La semaine dernière, "trois obus sont tombés sur les immeubles résidentiels et mon appartement a tremblé", décrit Igor Karputov, 31 ans.
"J'ai aidé un monsieur qui saignait avant que l’ambulance arrive, puis je suis arrivé là où un autre impact avait eu lieu et là, les secours prenaient déjà en charge quelqu’un. Mais cette personne était morte. Celle que j'avais aidée est décédée dans l'ambulance", raconte-t-il.
- "A court de munitions" -
Les Ukrainiens ne cessent de réclamer à leurs alliés occidentaux de nouvelles armes plus puissantes, et des munitions.
La livraison de systèmes de lance-roquettes multiples, notamment des Himars d'une portée d'environ 80 km, soit légèrement supérieure aux systèmes russes, a été annoncée par Washington et Londres.
La France, de son côté, a dit être prête à aider pour lever le blocus du port d'Odessa, afin de faire sortir d'Ukraine les céréales dont le blocage provoque une crise alimentaire mondiale.
L'annonce a été faite par un conseiller du président français Emmanuel Macron, qui a reçu vendredi le président sénégalais Macky Sall, également président de l'Union africaine.
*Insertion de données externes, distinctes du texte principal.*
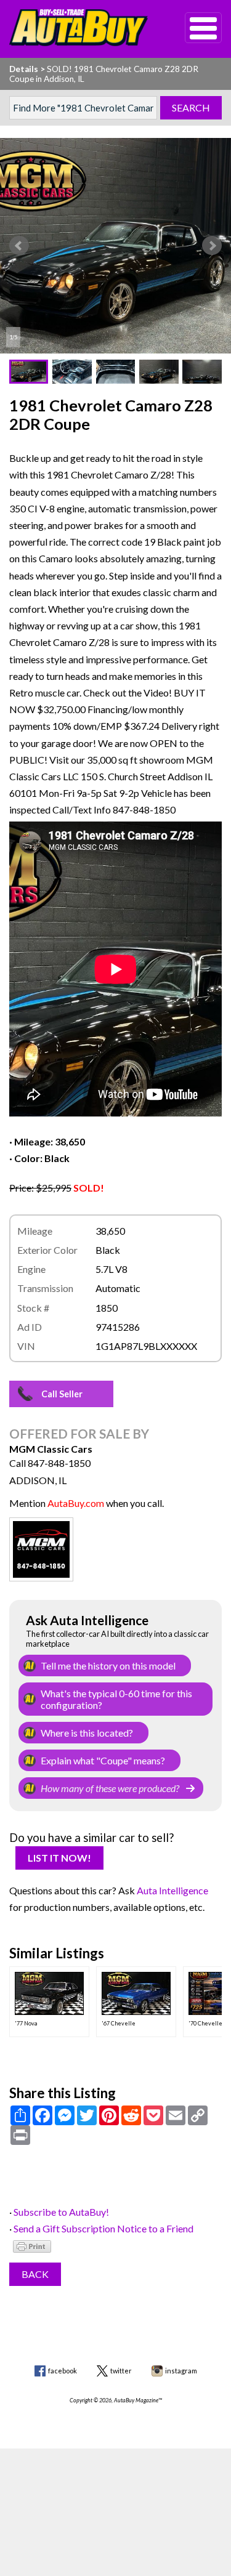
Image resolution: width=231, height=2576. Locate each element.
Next (212, 246)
M. Sall avait appelé jeudi au déminage du port d'Odessa et indiqué avoir reçu des assurances du président Vladimir Poutine que les Russes n'en profiteraient pas pour attaquer, comme le redoutent les Ukrainiens.
Malgré la défense officielle de se rendre sur le littoral de la mer Noire à cause des mines, un civil été tué, victime d'un engin explosif sur une plage dans la région d'Odessa, a indiqué samedi le commandement ukrainien de la région Sud sur Facebook.
L'invasion russe lancée le 24 février a paralysé les exportations de céréales de l'Ukraine - acteur majeur de ce secteur - et provoqué une flambée des prix des céréales et des engrais, menaçant de crise alimentaire de nombreux pays, surtout africains et moyen-orientaux.
S'adressant, par vidéo, au Shangri-La Dialogue, forum sur la sécurité en Asie-Pacifique, M. Zelensky a appelé une nouvelle fois la communauté internationale à faire pression pour obtenir que la Russie mette fin au blocus des ports ukrainiens de la mer Noire, faute de quoi, a-t-il dit, "la pénurie de produits alimentaires mènera inexorablement au chaos politique, ce qui risque de provoquer le renversement de nombreux gouvernements".